El otoño había llegado a la rotonda de Las Mercedes, cubriendo el suelo con una hermosa alfombra de hojas amarillas y anaranjadas que caían del inmenso laurel que había sido plantado en 1933 después del ciclón de San Zenón. A pesar de haber resistido varios temporales y fenómenos atmosféricos, el huracán David lo había arrancado de raíz. Sin embargo, gracias al cariño y cuidado de los amantes del Santo Domingo colonial y la ayuda de las autoridades, el laurel fue podado, levantado y replantado, y como agradecimiento, sus ramas y follaje eran más hermosos y abundantes que nunca.
Un domingo de noviembre de 1994, desde mi discreta atalaya, pude contemplar el espectáculo de la rotonda cubierta por las hojas del laurel. Sentada en medio de esa hermosa alfombra, se encontraba una joven mendicante, vestida de manera diferente a como la había visto durante la semana. Su falda corta dejaba al descubierto sus medias opacas y sus muslos, y su blusa ceñida mostraba un collar de abalorios y un brazalete de piedras opacas. Con un moño recogido y un poco de carmín en las mejillas, la joven esperaba algo o alguien en la solitaria tarde.
El silencio de la rotonda fue interrumpido por un sonido de arrastre metálico que se acercaba desde la calle Sánchez. Era una enorme carretilla, conducida por un anciano que parecía ser el motor que la impulsaba sin mucho esfuerzo. Al llegar frente a la joven mendicante, el anciano se detuvo y la observó en silencio mientras ella desviaba la mirada hacia un punto indefinido.
Después de una breve conversación, el anciano continuó su camino hacia la calle José Reyes, dejando a la joven sentada en la rotonda. Pasaron unos minutos y nada sucedió hasta que, de repente, el anciano regresó en sentido contrario, esta vez con una carga adicional en su carretilla: cajas y láminas de cartón. Sin extraviar tiempo, el anciano improvisó una pequeña casita con techo bajo en un rincón de la rotonda, utilizando una columna de la iglesia como pared. La joven, que ahora ya no era una mendicante, sino una mujer con paso vivo, se acercó y juntos ingresaron a la casita.

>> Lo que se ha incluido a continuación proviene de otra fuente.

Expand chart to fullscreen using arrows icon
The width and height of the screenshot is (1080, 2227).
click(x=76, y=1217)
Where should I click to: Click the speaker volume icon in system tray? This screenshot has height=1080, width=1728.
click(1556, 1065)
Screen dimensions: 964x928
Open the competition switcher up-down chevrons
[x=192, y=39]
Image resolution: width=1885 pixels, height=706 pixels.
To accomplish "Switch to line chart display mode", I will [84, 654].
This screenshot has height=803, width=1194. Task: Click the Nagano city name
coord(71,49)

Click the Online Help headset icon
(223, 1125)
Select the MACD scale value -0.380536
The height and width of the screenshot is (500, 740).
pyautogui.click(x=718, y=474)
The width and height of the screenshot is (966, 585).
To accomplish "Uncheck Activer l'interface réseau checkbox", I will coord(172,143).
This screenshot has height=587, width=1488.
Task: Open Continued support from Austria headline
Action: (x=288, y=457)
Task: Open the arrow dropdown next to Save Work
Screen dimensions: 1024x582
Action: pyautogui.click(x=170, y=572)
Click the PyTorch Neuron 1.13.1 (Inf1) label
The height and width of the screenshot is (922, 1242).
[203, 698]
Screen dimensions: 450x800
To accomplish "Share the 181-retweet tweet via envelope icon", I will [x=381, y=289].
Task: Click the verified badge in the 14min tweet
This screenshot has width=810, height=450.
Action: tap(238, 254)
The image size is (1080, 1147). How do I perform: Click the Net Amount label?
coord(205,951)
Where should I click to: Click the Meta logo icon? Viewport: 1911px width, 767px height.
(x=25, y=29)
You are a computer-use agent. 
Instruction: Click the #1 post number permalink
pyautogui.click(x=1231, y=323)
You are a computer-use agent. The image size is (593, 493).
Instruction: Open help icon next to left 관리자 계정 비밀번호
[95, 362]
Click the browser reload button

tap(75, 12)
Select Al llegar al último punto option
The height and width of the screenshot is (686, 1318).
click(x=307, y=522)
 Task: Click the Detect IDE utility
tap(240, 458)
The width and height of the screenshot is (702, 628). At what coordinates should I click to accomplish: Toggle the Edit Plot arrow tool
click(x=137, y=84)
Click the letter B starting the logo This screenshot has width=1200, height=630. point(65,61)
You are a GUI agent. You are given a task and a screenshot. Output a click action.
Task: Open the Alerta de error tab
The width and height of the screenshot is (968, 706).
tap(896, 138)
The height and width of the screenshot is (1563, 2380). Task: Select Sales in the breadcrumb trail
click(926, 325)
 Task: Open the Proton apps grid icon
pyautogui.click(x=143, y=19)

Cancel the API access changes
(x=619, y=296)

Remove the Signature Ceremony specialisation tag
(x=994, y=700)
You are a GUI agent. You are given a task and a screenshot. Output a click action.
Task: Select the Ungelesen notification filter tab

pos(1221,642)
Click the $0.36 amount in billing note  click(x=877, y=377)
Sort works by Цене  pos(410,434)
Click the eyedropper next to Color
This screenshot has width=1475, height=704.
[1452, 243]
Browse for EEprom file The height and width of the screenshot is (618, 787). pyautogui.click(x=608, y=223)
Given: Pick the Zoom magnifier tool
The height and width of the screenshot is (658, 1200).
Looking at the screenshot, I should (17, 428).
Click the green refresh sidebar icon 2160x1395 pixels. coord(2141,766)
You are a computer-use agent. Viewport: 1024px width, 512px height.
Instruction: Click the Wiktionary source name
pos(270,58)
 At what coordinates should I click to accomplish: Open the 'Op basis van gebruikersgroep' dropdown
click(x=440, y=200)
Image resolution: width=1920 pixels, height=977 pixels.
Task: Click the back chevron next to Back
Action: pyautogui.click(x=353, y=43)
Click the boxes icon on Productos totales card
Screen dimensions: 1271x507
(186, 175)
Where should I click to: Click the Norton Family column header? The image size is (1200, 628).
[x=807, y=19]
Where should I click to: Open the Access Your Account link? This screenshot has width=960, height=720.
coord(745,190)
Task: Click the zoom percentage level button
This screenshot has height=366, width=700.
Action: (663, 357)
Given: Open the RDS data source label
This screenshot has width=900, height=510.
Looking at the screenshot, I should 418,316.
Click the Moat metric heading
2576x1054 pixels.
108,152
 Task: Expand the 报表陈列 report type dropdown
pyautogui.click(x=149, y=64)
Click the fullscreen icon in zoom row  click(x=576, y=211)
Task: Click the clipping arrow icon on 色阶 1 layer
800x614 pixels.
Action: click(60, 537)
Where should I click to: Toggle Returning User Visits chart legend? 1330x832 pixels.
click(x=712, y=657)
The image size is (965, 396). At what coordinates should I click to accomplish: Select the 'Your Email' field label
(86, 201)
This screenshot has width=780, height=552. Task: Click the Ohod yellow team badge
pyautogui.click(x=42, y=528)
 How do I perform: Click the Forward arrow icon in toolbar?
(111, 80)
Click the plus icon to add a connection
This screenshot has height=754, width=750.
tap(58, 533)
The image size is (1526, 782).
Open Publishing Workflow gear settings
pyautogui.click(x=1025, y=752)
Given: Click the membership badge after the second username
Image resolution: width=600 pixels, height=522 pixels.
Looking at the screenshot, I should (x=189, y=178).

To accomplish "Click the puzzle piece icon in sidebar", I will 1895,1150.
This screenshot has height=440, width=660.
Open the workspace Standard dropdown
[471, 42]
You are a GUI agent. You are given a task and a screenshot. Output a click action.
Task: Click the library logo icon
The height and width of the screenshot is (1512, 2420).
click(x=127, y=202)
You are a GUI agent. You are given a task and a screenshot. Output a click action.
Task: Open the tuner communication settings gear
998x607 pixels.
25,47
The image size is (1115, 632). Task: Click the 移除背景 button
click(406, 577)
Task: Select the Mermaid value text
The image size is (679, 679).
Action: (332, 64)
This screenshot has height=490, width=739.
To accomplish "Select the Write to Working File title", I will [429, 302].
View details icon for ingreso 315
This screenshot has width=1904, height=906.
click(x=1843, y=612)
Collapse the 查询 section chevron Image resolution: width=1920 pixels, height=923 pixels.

No sé lo que sucedió dentro de esa pequeña cámara, pero durante más de media hora no hubo señales de vida. Después de un tiempo, la pareja emergió de la casita y la joven se despidió del anciano antes de marcharse. Sorprendentemente, el anciano desmontó rápidamente la casita y se alejó con su carretilla en dirección contraria, hasta desaparecer de la vista.
La rotonda, la calle y la iglesia seguían en silencio, como testigos mudos de lo que acababa de suceder. Una brisa removió las hojas del laurel, como si celebrara el amor que había florecido en ese lugar. Y es que, como nos recordaba ese viejo árbol, el amor es un regalo de Dios para todos, y a veces puede surgir en los lugares más inesperados.
El anciano que había sido testigo de ese amor, era conocido en la zona como un “hombre rana”, alguien que recolectaba objetos y artículos desechados en zafacones y basureros. A pesar de su envoltura humilde, había demostrado tener un gran corazón y una habilidad para improvisar una casita de amor en cuestión de minutos.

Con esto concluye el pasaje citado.